I have a confession to make… at the end of last year, I lost faith. Faith in the Universe, and worse, faith in myself. I was very low in energy due to low iron and B12, a big dose of ‘Meaniepause’ (see previous blog) and had been teaching up to 14 group fitness classes per week, which meant working beginning and end of most days, and I was working seven days a week. I was absolutely buggered. It was all I could do to get my sorry arse out of bed some days I was so tired and disillusioned.
My intent for almost six months has been to start up a weekly women’s group, and I’m extremely passionate, motivated and dedicated to the cause. My issue was locating a suitable venue. I wanted to find something local so that I would attract the women I already work with who have responded enthusiastically about my idea. I also had to find a place that had the right ‘vibe’. I didn’t want a hall that had folding chairs stacked in one corner, boxing bags in another and piles of ratty old cushions in the other.
So, there it was, December 2015, phone calls, emails, contact forms, too much time searching the web, and with my intent to commence in February 2016 looking about as possible as me being able so successfully pee standing up (think no dribble on legs or shoes), I felt pretty shit to be honest with you. I was exhausted, sore, not sleeping well because of that bitch ‘Meaniepause’ and felt like I was watching my dreams go down the toilet. Man, it sucked testicles. Seriously. I felt depressed and miserable. Between fluctuating hormones and feeling so miserable, I was constantly on the verge of tears. I became self-absorbed and starting to feel sorry for myself. I couldn’t see my passion coming to light, despite it feeling so right. I felt like I had created this wonderful, exciting idea and it was being stolen from me, right in front of my very own eyes!
I started doubting myself and my ability to make my dreams work for me. I was putting myself down verbally, and I hadn’t done that for probably about ten months (still having the thoughts, but not putting voice to them, had actually been working on saying the opposite in fact).

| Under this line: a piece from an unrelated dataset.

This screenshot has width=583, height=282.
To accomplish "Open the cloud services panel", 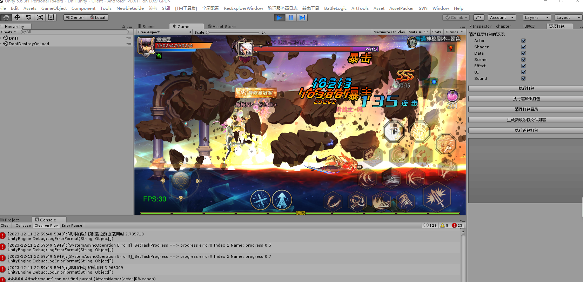I will pyautogui.click(x=479, y=18).

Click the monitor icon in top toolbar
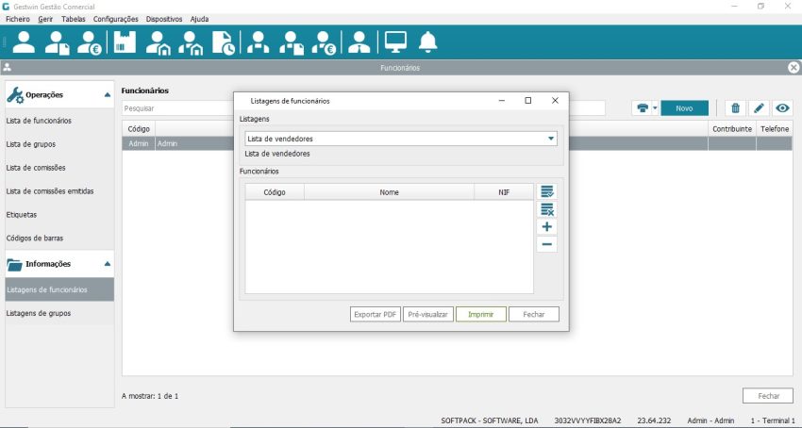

Clearly something needed to change, or serious shit was about to go down. I’ve had depression before, and I was recognising some of the signs and didn’t want to go there again. I have so much to be grateful for. My life is great! I live in a beautiful part of the country. I own my car. I have a very nice roof over my head. I eat great food. I have a loving, supportive partner. My adult kids are healthy and happy. I have a beautiful tribe of loving and supportive soul sistas. Jesus Christ Rosa, pull your head out of your arse and look around you!
So I decided that the two weeks over Christmas and New Year were going to be quiet, relaxed and nurturing. Quality time with my partner and daughter. Lots of chilling on the couch. Social media. Reading. Swimming. Beach walks. Delicious food (I ate whatever I felt like). Catch up with friends. No rushing. No time limits. No bed time. No alarms. Just whatever my body and mind said it wanted. I didn’t stress about finding a suitable space. I decided that when I went back to work I would hit the ground running, so I wrote a ‘To Do’ list and got through it by lunch time on the 4th of January 2016.
By 11am on the 5th January 2016, I had secured a place – YAY!! WOO BLOODY HOO! It’s a delightful dance studio just a mere ten minute bike ride from home and just around the corner from one of my favourite cafes!
Now the marketing and advertising begins and I’m buzzing with ideas and things I want to do.
Things learnt from this experience :
- Don’t let myself get that run down ever again
- Don’t take on too many Group Fitness classes
- Take the time to fill my own cup (ie. take my own advice, DERRR!)
- Be kind to myself
- Have faith that everything will work out when it’s meant to. Obviously I hadn’t found anywhere because I didn’t have the energy to do the project justice.